» TEXTE FOURNI

>>>>>

Le label Fairtrade reste important à l'heure actuelle en raison de l'impact des problèmes mondiaux contemporains, notamment le changement climatique et le travail forcé des enfants. Chez Fairtrade, nous croyons fermement que ceux-ci découlent d'une seule et même cause : la pauvreté.

La grande majorité, soit environ 80 % des producteurs, des travailleurs et des agriculteurs vivent dans la pauvreté, gagnant à peine quelques dollars par jour. Tant que la pauvreté persiste dans leur foyer, ces personnes sont souvent obligées de compter sur leurs enfants pour subvenir à leurs besoins au lieu de les envoyer à l'école. Dans certains cas, elles peuvent également se sentir obligées d'agrandir leurs terres en défrichant quelques arbres, par exemple.

Toutes ces conséquences sont liées à ce problème sous-jacent unique, la pauvreté.

Adresser cette cause fondamentale pourrait déclencher une réaction en chaîne de changements positifs.

Lorsque je discute de ces questions avec nos partenaires, je constate que certains investissent des sommes importantes dans des projets tels que la reforestation ou la construction d'écoles. Ce sont des initiatives fantastiques, mais le problème fondamental demeure : tant qu'ils ne seront pas prêts à payer un prix équitable…

Personne n'ira à l'école si tous les enfants travaillent dans les champs pour subvenir aux besoins de leur famille !

<<<<<

» CONSIGNE 1
D'après le texte sur le label Fairtrade, quelle part des producteurs, des travailleurs et des agriculteurs vit dans la pauvreté ?
» CONSIGNE 2
Résumez en deux phrases le texte sur le label Fairtrade.
» CONSIGNE 3
Reprenez le texte sur le label Fairtrade juste après sa dernière phrase et poursuivez-le.

» DONNÉES

>>>>>

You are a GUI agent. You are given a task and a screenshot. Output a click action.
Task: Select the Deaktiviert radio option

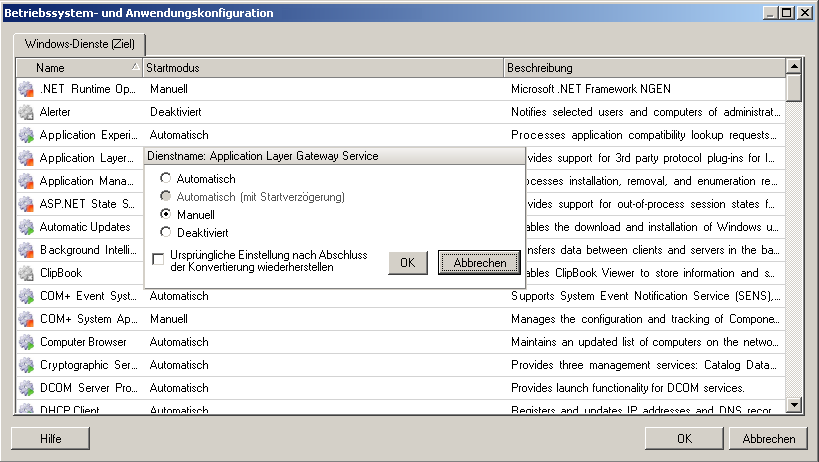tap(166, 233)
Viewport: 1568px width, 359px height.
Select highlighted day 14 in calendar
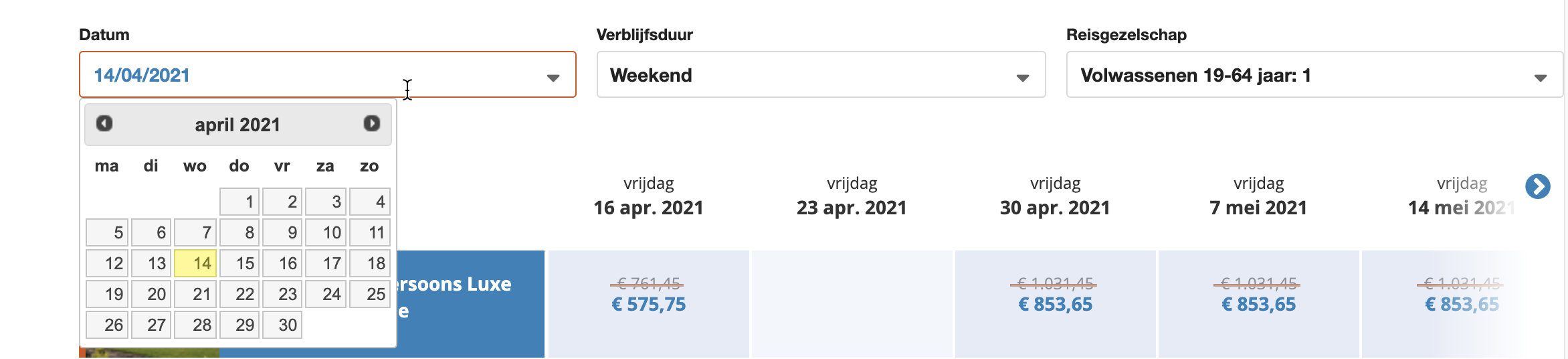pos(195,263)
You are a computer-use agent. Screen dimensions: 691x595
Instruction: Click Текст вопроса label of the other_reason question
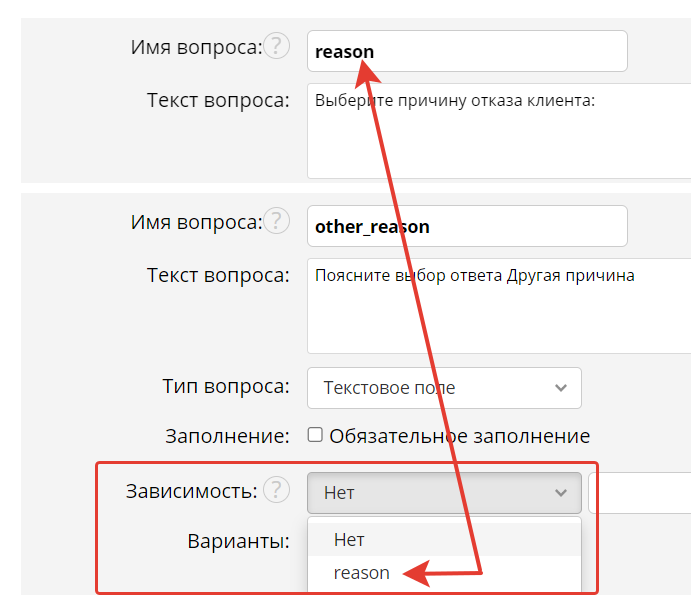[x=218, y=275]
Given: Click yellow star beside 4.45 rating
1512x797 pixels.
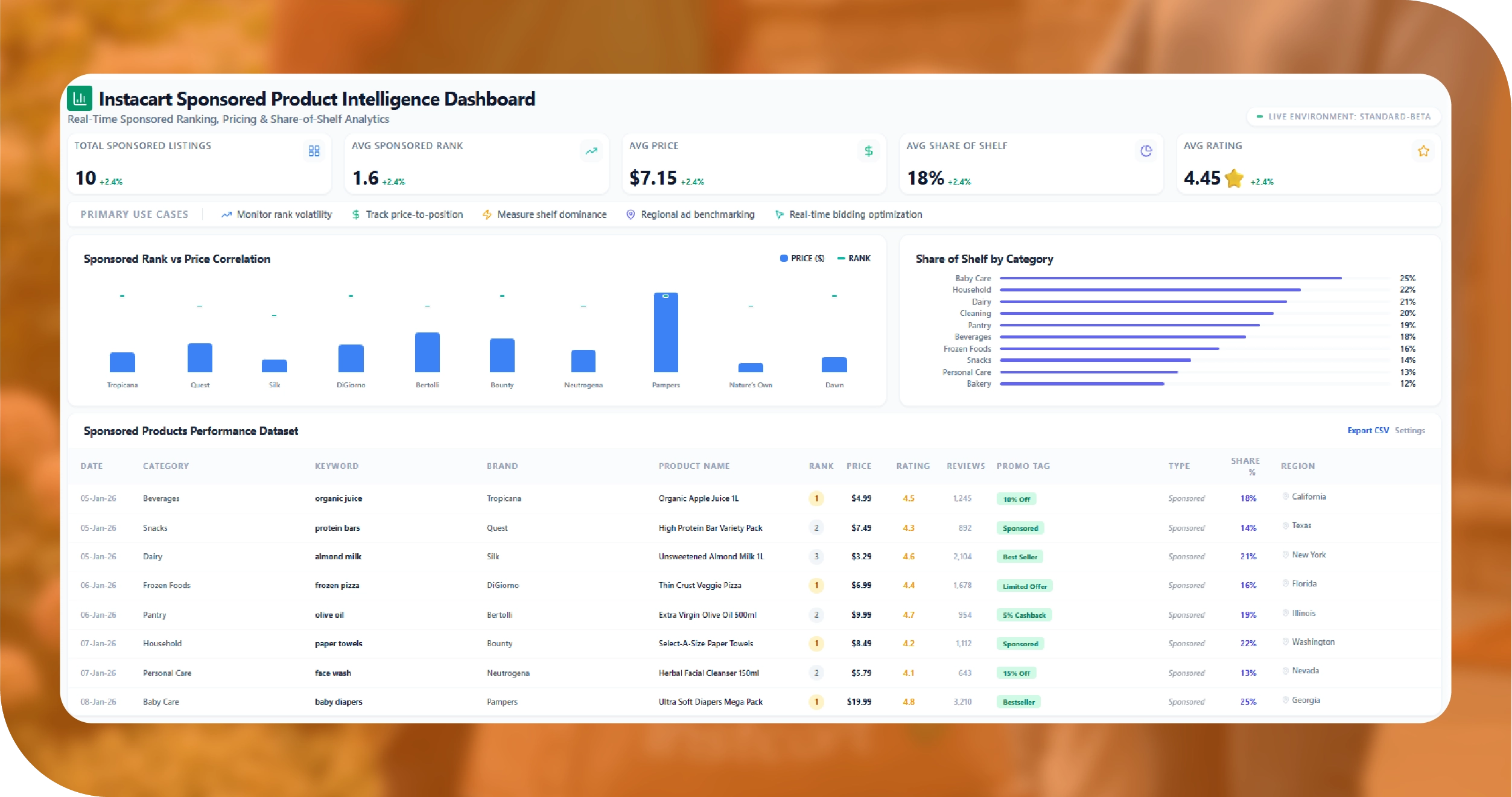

<<<<<

» RÉSULTAT 1
Environ 80 %.

» RÉSULTAT 2
Fairtrade considère que le changement climatique et le travail forcé des enfants découlent d'une même cause, la pauvreté, dans laquelle vivent environ 80 % des producteurs, des travailleurs et des agriculteurs. S'attaquer à cette cause pourrait déclencher une réaction en chaîne de changements positifs, car les projets de reforestation ou de construction d'écoles ne règlent pas le problème de fond tant qu'un prix équitable n'est pas payé.

» RÉSULTAT 3
Exactement. C'est précisément le message que nous cherchons à faire passer dans nos discussions avec les partenaires commerciaux et les sociétés de distribution.

Nous expliquons que le label Fairtrade est un standard légèrement plus coûteux que d'autres, mais cela tient à ses deux éléments fondamentaux : le prix minimum garanti et la prime Fairtrade.

Le prix minimum offre aux agriculteurs une stabilité financière en leur garantissant un revenu fixe, indépendant des fluctuations du marché. En outre, la prime Fairtrade, versée par les sociétés d'achat directement à la coopérative, permet à cette dernière de décider de l'utilisation des fonds en fonction de ses besoins spécifiques.

Par exemple, elle peut servir à construire des écoles dans des régions où il n'y en a pas, ce qui encouragera ainsi les parents à ne plus faire travailler leurs enfants. Ou bien elle peut être investie dans des projets communautaires, tels que des installations de séchage de grains de café.

Donc, même si le Fairtrade implique des coûts supplémentaires, même minimes, nous croyons que ces investissements en valent la peine.

Quel rôle les consommateurs peuvent-ils jouer dans la promotion du commerce équitable ?

Avant d'aborder ce point, il est essentiel de comprendre le contexte en mettant en évidence quelques chiffres clés.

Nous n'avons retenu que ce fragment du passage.